**Task item**
Please retype the material beneath this task exactly, starting with its first line and finishing with the line containing "Click the Dashboard".

**Exercise inputs**
-------

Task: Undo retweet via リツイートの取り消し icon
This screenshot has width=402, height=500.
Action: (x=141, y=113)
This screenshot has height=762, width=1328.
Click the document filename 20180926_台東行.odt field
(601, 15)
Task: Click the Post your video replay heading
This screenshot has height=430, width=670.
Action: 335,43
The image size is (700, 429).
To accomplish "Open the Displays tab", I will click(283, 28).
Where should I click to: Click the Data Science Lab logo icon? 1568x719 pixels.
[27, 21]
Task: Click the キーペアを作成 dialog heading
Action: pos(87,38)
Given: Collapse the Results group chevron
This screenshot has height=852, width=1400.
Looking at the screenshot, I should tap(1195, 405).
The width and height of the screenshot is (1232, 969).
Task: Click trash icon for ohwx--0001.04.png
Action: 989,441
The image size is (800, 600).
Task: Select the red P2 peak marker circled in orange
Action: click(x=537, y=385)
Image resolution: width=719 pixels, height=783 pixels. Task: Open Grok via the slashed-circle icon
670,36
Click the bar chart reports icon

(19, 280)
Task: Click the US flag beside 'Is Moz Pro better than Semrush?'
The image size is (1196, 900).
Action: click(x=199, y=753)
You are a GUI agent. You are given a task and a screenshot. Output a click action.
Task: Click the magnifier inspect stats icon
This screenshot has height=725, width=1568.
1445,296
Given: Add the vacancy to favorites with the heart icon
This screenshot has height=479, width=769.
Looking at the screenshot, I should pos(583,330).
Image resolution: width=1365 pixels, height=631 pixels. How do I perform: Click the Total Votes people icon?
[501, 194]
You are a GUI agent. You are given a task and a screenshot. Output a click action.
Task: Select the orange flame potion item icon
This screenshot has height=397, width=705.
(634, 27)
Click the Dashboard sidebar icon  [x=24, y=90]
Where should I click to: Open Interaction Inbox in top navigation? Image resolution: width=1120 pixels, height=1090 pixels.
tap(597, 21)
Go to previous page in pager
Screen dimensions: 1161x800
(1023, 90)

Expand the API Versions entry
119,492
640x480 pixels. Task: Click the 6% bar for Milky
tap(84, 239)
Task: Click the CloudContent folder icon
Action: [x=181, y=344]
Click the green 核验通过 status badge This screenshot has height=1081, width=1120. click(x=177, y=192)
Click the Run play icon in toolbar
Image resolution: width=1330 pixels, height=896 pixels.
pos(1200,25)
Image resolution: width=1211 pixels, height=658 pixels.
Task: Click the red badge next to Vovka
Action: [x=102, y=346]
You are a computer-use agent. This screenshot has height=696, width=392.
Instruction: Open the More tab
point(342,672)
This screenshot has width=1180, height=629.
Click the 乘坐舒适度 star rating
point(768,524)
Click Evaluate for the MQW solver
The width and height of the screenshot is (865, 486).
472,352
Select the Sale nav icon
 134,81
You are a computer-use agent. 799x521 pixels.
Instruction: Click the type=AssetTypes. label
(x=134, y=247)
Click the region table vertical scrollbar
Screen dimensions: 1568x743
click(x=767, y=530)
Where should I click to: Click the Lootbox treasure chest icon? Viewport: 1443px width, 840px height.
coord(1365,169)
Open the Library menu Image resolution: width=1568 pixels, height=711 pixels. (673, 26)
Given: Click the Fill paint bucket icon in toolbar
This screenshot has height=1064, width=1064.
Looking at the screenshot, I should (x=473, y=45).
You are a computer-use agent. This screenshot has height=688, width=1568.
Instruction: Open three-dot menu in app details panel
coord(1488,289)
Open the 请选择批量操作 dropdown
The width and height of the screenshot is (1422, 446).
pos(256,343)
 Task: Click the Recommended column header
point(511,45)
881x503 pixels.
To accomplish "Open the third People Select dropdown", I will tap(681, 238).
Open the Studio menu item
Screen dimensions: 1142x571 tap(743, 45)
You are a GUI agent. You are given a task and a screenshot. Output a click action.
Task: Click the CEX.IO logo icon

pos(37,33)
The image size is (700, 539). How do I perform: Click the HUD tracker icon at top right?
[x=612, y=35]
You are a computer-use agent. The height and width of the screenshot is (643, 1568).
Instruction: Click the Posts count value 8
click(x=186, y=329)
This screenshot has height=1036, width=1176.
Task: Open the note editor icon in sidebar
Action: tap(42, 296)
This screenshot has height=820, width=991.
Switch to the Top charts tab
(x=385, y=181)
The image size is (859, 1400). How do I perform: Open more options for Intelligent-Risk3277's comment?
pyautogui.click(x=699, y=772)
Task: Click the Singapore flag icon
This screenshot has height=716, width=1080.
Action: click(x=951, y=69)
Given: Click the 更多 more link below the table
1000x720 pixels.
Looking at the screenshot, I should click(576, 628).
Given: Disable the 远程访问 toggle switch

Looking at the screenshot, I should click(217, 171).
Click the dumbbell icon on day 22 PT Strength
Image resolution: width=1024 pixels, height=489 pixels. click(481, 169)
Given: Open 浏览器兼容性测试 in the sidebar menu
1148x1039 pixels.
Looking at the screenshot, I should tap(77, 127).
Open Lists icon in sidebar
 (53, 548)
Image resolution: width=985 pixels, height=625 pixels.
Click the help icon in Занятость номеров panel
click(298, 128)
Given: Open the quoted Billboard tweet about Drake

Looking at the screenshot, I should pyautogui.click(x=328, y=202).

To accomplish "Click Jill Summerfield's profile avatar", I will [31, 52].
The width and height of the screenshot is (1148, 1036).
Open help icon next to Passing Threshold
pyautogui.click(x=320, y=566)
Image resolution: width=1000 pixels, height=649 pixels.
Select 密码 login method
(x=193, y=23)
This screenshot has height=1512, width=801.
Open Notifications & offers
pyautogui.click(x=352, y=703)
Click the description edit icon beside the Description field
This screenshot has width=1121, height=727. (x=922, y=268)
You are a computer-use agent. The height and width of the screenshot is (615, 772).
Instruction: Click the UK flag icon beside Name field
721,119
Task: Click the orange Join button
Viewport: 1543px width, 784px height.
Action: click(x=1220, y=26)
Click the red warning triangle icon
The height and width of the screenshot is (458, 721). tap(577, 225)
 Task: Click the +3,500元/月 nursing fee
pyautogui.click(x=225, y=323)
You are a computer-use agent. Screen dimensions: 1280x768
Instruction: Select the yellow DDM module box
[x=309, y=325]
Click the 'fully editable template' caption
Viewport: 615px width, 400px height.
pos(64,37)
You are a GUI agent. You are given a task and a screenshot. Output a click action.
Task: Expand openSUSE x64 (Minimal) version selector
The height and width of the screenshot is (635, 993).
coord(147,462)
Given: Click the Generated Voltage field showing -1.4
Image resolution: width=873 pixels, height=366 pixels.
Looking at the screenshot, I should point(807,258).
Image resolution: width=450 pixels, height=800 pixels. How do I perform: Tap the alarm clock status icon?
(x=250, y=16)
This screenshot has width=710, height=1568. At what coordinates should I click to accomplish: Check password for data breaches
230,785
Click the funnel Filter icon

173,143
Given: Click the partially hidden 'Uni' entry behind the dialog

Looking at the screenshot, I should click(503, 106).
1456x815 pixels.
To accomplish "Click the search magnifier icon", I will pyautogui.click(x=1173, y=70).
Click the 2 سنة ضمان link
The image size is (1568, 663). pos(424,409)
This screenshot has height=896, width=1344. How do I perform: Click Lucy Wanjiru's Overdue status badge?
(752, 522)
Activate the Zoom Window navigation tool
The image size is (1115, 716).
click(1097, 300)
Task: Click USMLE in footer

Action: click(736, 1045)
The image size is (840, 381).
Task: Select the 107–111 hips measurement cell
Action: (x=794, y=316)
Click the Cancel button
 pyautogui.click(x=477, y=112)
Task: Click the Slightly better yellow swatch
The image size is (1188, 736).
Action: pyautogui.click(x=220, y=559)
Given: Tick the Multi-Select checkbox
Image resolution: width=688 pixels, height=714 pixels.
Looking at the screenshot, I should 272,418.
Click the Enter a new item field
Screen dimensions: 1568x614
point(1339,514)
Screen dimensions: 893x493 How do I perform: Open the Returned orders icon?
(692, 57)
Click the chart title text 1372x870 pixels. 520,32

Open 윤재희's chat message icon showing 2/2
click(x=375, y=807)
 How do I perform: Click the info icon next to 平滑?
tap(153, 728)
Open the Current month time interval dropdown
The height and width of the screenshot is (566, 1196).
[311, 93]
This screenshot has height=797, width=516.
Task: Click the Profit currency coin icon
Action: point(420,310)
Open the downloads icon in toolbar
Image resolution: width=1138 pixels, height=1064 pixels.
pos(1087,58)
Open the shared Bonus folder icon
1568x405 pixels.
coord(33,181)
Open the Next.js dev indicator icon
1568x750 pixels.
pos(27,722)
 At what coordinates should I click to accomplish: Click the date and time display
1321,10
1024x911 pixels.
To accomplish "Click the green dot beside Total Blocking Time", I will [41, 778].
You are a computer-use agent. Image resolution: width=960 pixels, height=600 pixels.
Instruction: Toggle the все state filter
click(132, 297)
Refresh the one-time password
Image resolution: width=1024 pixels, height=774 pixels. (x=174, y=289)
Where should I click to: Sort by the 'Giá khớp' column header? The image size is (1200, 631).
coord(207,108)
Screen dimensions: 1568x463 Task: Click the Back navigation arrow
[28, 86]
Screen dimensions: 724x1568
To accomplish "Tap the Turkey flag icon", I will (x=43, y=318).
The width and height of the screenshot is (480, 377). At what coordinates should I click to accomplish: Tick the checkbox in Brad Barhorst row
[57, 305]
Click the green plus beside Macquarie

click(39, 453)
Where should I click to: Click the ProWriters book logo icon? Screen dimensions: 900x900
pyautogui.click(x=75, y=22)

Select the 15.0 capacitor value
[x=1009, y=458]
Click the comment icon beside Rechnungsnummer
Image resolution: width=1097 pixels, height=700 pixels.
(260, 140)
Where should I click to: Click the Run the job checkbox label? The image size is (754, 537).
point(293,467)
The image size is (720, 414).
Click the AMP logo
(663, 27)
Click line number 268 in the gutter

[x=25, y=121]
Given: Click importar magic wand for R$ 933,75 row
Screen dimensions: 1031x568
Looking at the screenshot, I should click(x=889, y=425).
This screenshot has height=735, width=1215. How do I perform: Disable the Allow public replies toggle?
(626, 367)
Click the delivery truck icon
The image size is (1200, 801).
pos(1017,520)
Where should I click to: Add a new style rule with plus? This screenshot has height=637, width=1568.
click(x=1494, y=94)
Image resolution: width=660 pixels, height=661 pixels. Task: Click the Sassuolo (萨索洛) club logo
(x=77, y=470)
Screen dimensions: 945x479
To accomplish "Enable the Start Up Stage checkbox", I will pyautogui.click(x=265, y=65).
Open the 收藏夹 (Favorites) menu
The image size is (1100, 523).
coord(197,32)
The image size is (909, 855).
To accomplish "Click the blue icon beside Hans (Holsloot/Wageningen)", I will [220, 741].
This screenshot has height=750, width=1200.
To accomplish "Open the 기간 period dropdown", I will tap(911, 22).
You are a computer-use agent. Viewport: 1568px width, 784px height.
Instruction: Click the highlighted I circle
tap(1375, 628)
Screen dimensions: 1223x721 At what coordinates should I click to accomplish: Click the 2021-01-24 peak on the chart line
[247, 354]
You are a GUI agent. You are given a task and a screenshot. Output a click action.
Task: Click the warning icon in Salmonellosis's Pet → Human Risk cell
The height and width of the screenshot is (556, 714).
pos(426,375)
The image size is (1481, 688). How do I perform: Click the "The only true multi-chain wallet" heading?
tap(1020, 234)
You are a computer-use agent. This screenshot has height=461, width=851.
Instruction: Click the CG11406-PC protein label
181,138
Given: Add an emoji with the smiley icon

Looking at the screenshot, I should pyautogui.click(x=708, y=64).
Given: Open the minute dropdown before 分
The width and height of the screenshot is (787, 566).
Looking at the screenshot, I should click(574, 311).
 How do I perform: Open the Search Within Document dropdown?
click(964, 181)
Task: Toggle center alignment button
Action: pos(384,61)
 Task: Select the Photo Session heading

-------

**Answer for the task**
Task: Undo retweet via リツイートの取り消し icon
This screenshot has width=402, height=500.
Action: (x=141, y=113)
This screenshot has height=762, width=1328.
Click the document filename 20180926_台東行.odt field
(601, 15)
Task: Click the Post your video replay heading
This screenshot has height=430, width=670.
Action: 335,43
The image size is (700, 429).
To accomplish "Open the Displays tab", I will click(283, 28).
Where should I click to: Click the Data Science Lab logo icon? 1568x719 pixels.
[27, 21]
Task: Click the キーペアを作成 dialog heading
Action: pos(87,38)
Given: Collapse the Results group chevron
This screenshot has height=852, width=1400.
Looking at the screenshot, I should tap(1195, 405).
The width and height of the screenshot is (1232, 969).
Task: Click trash icon for ohwx--0001.04.png
Action: 989,441
The image size is (800, 600).
Task: Select the red P2 peak marker circled in orange
Action: click(x=537, y=385)
Image resolution: width=719 pixels, height=783 pixels. Task: Open Grok via the slashed-circle icon
670,36
Click the bar chart reports icon

(19, 280)
Task: Click the US flag beside 'Is Moz Pro better than Semrush?'
The image size is (1196, 900).
Action: click(x=199, y=753)
You are a GUI agent. You are given a task and a screenshot. Output a click action.
Task: Click the magnifier inspect stats icon
This screenshot has height=725, width=1568.
1445,296
Given: Add the vacancy to favorites with the heart icon
This screenshot has height=479, width=769.
Looking at the screenshot, I should pos(583,330).
Image resolution: width=1365 pixels, height=631 pixels. How do I perform: Click the Total Votes people icon?
[501, 194]
You are a GUI agent. You are given a task and a screenshot. Output a click action.
Task: Select the orange flame potion item icon
This screenshot has height=397, width=705.
(634, 27)
Click the Dashboard sidebar icon  [x=24, y=90]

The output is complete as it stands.